女性の裸って、世界一美しい曲線の集合体だと思うんだよね。オレにとっては、この二人がまさに曲線の女神なんだよ。って、おい。なにそんなにジロジロ見てんだ?」
彼女は、ポスターを上から下まで、ジロジロ見ながら、ウ~ンと考え込んでる。
「なに女性の裸見て、考え込んでるんだ?」
「この二人のプロポーションって、私と似てるなーって思って」
どこがだよ。カチンカチンのボディビルダーみたいな体型のくせに、どこが似てるっていうんだ。
曲線の女神様達に謝れと思ったが、彼女に面と向かっては言えなかった。
すると、彼女は身体の輪郭を露にしている、タイトな戦闘用のボディスーツを脱ぎ始めた。

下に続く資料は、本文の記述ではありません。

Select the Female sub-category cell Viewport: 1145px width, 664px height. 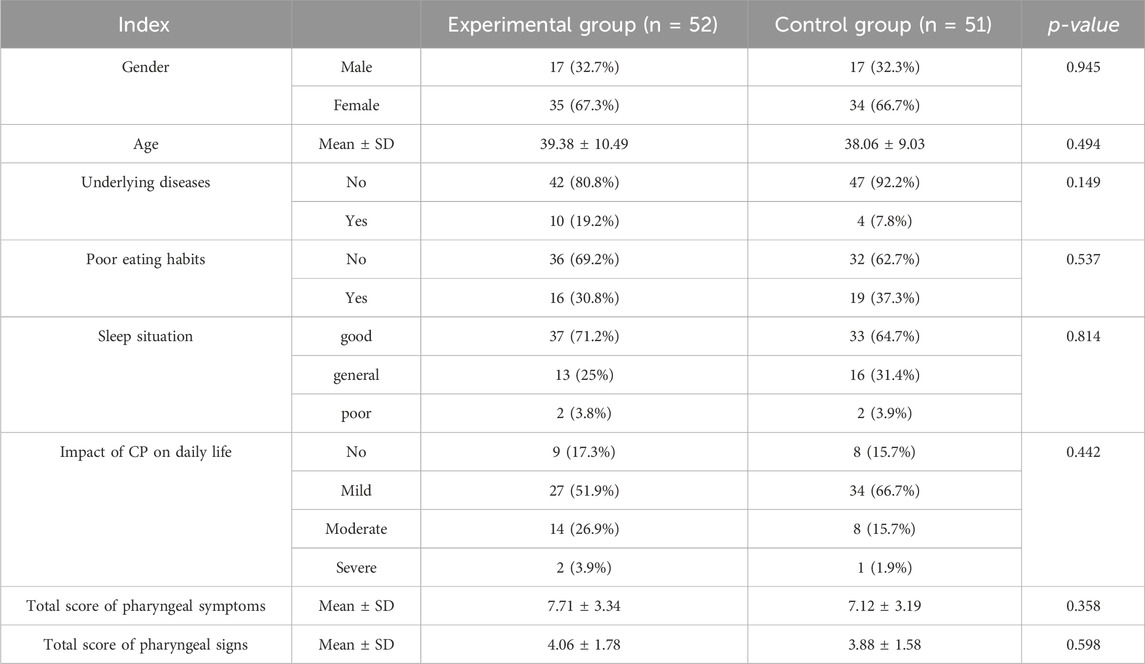point(356,105)
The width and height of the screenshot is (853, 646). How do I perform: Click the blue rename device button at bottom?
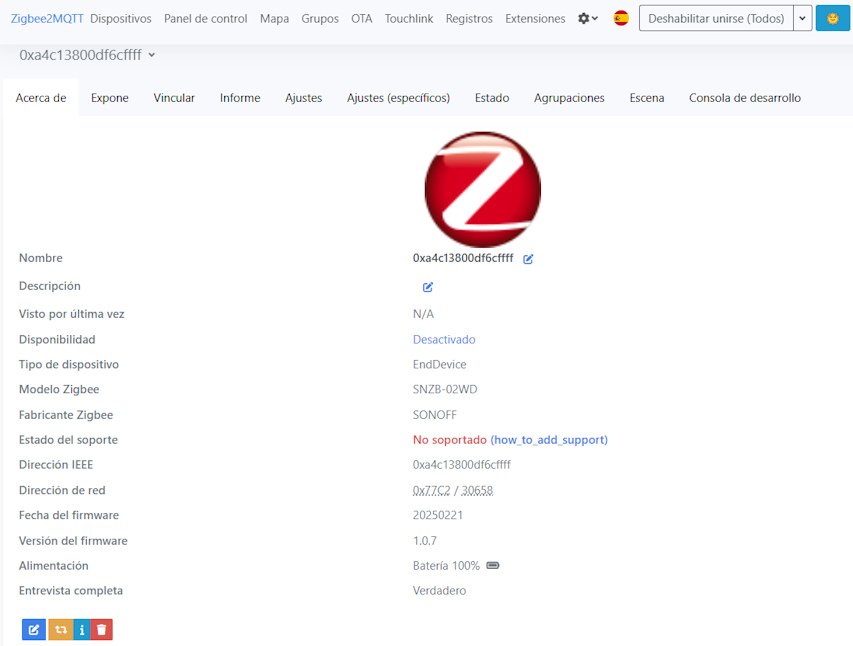[x=33, y=630]
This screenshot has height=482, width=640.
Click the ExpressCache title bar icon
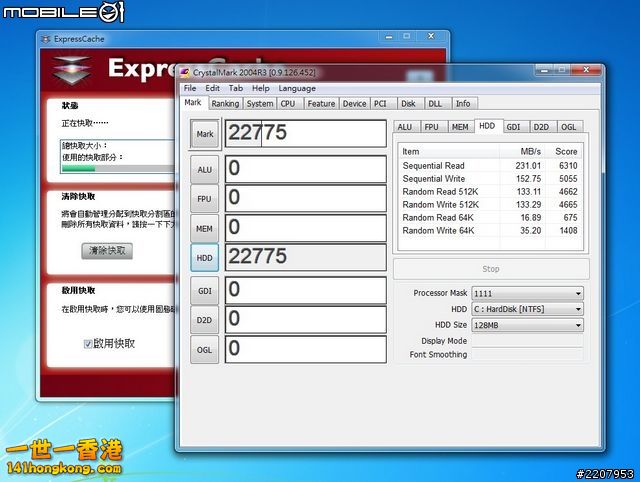pyautogui.click(x=46, y=38)
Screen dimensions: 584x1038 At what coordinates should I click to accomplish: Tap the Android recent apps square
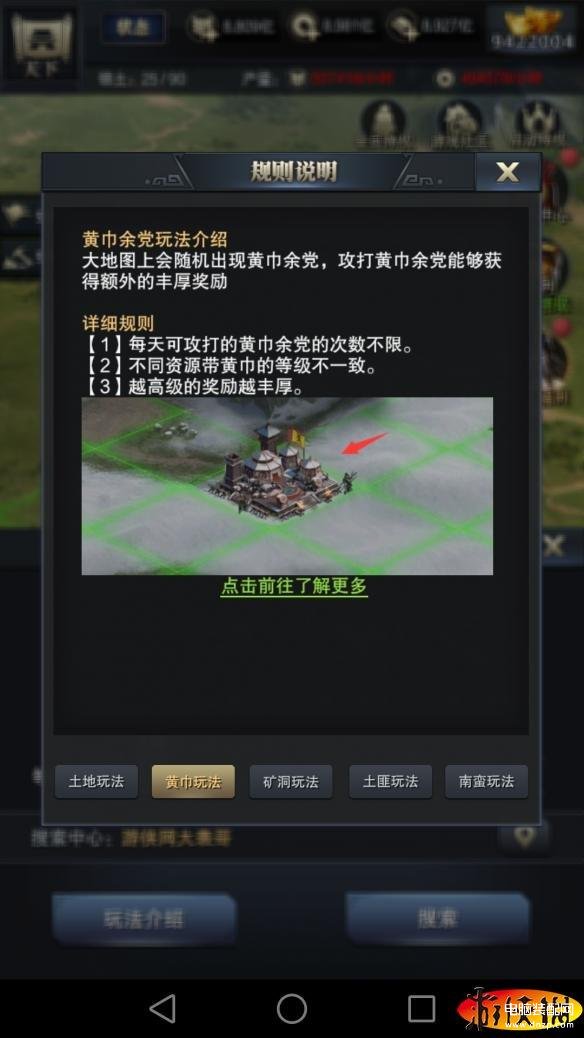[422, 1009]
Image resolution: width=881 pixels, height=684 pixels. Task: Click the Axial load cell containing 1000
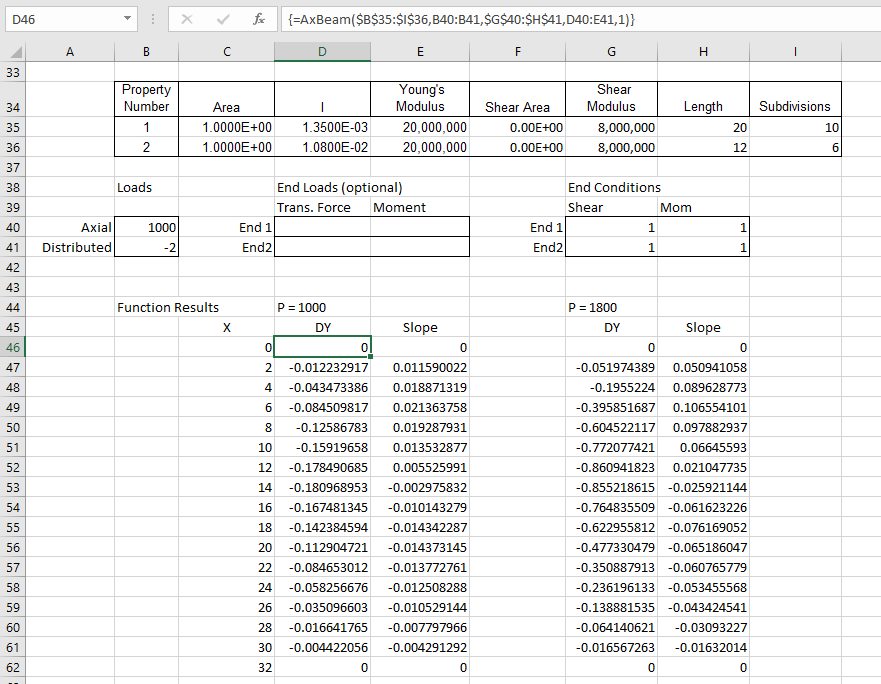pos(147,227)
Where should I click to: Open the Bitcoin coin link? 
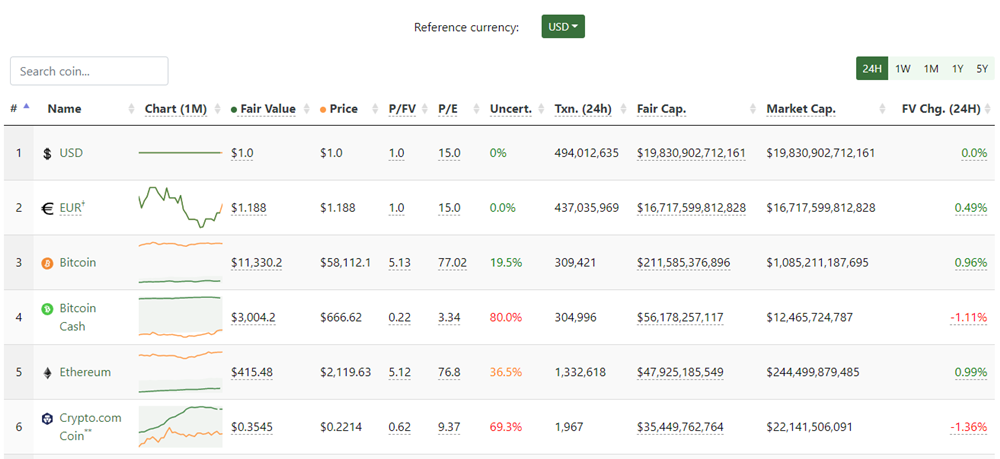point(78,263)
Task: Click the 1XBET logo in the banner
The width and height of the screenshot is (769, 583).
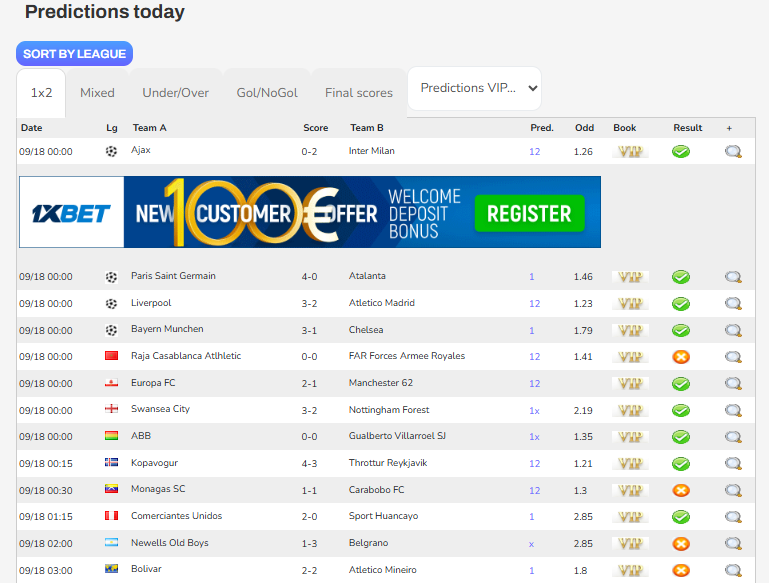Action: tap(71, 213)

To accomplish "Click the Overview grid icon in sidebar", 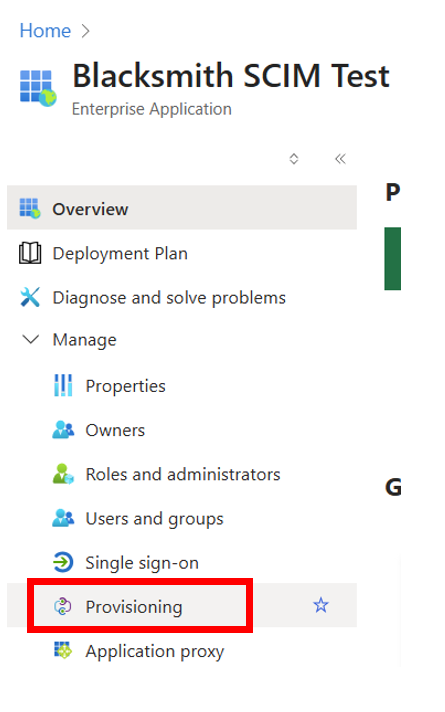I will click(x=30, y=208).
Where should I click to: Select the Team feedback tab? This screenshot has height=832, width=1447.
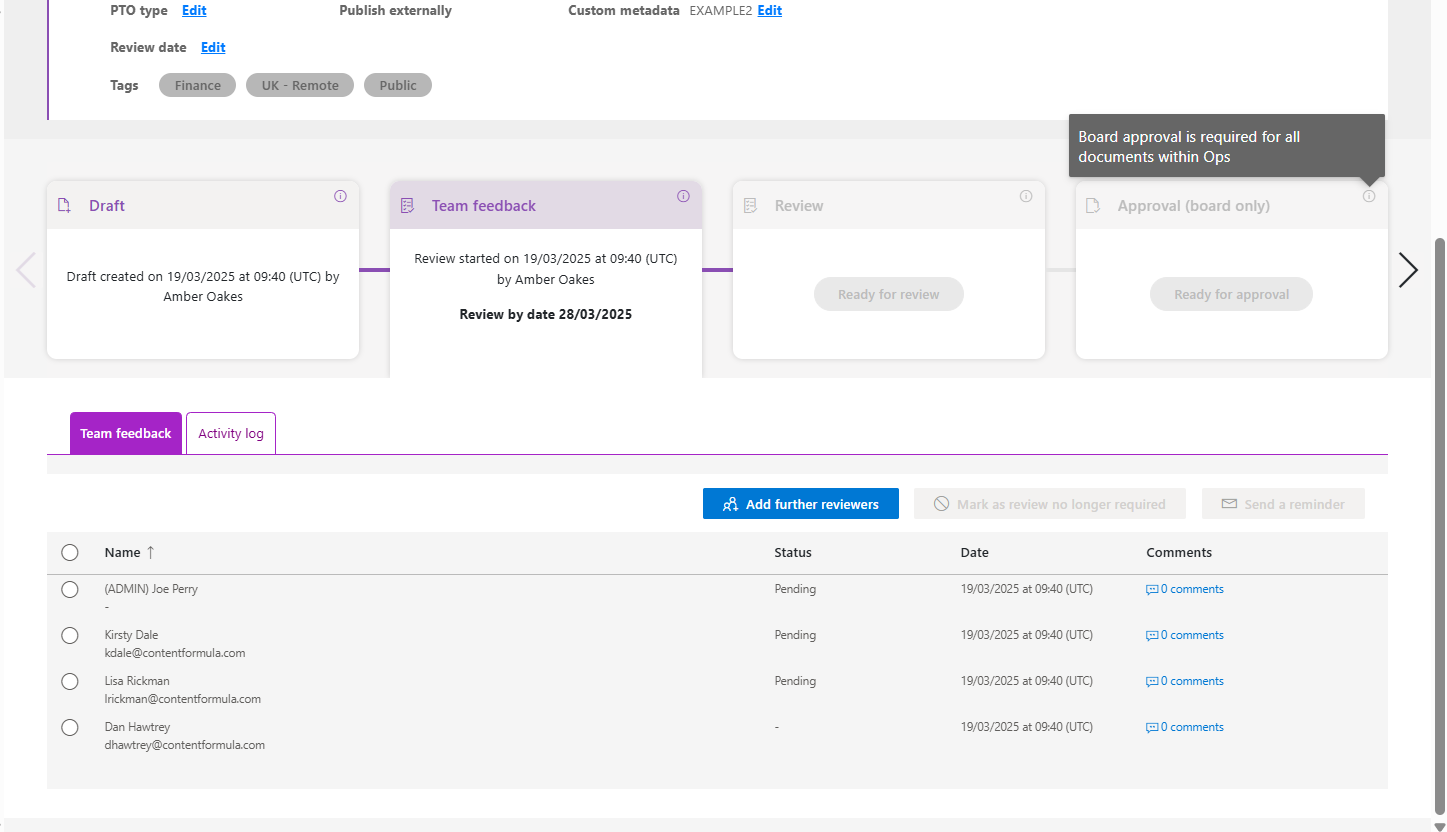point(126,433)
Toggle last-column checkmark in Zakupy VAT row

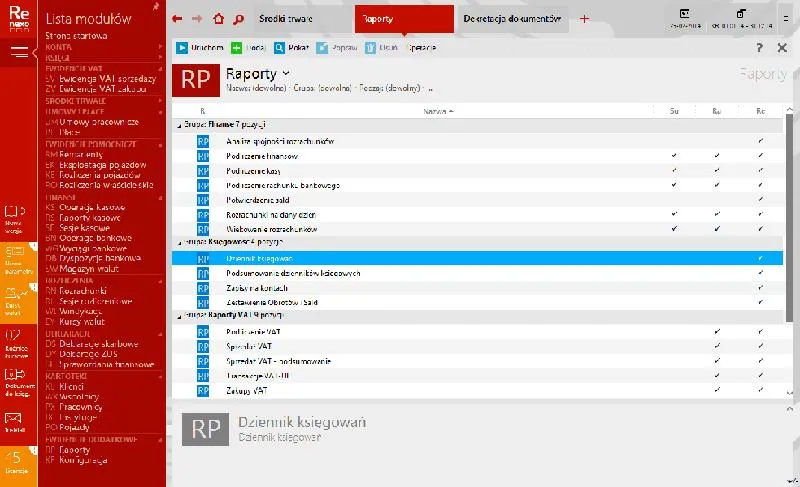click(x=760, y=390)
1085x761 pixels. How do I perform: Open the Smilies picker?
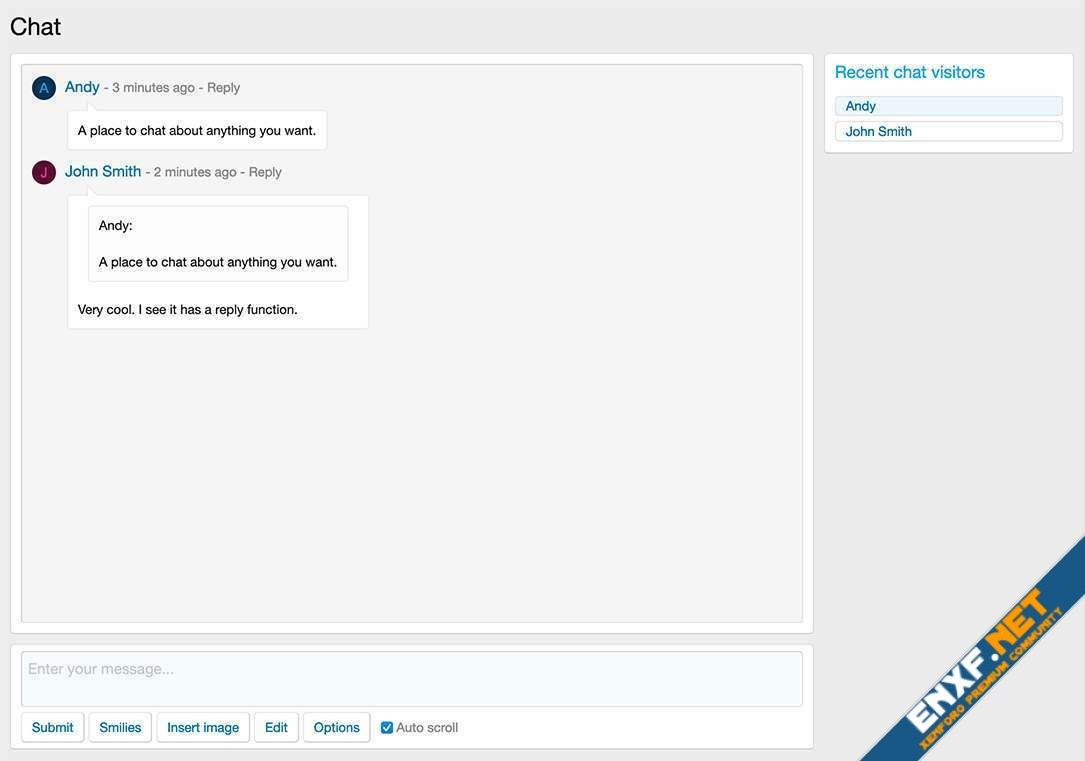pos(120,727)
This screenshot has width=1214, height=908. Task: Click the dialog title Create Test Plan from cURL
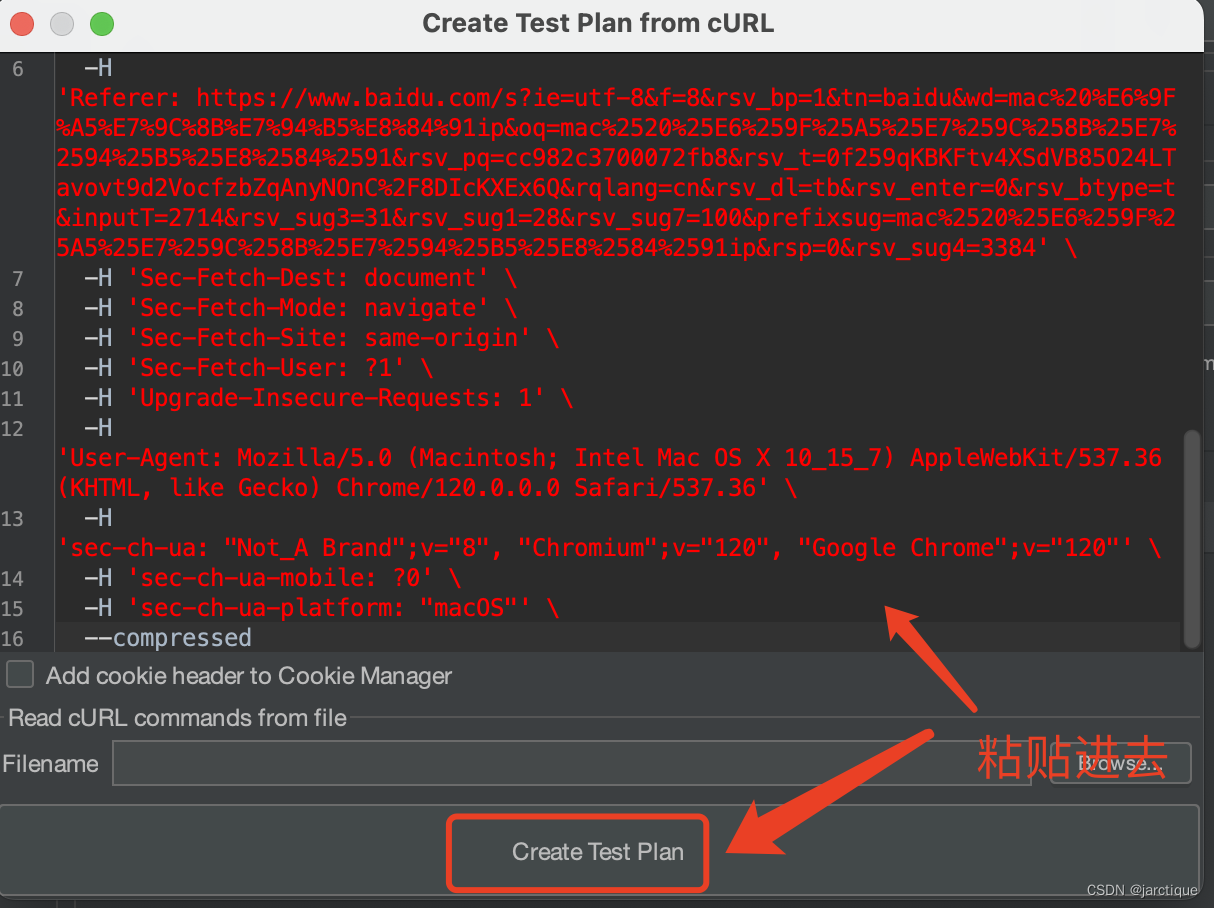click(x=597, y=23)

「おいおい、何考えてんだ。男がいるのに真っ裸になるんなんて」
と、オレは彼女に背中を向けた、マナーとして。
ホントは見たかった。
「へっ? 別に男がいたって裸になるぞ。着替えたり、風呂入ったりする時、どうするんだ?」
「へっ? 着替えとか、風呂って男女一緒なの?」
「私の世界では、それが普通だぞ。そんなことより、今普段の体型に戻すから、よく見てろ」
へっ? 戻す? よく見ていいんですか?
筋肉質な身体をよく見ていると、体のラインが柔らかな曲線へと変化していく。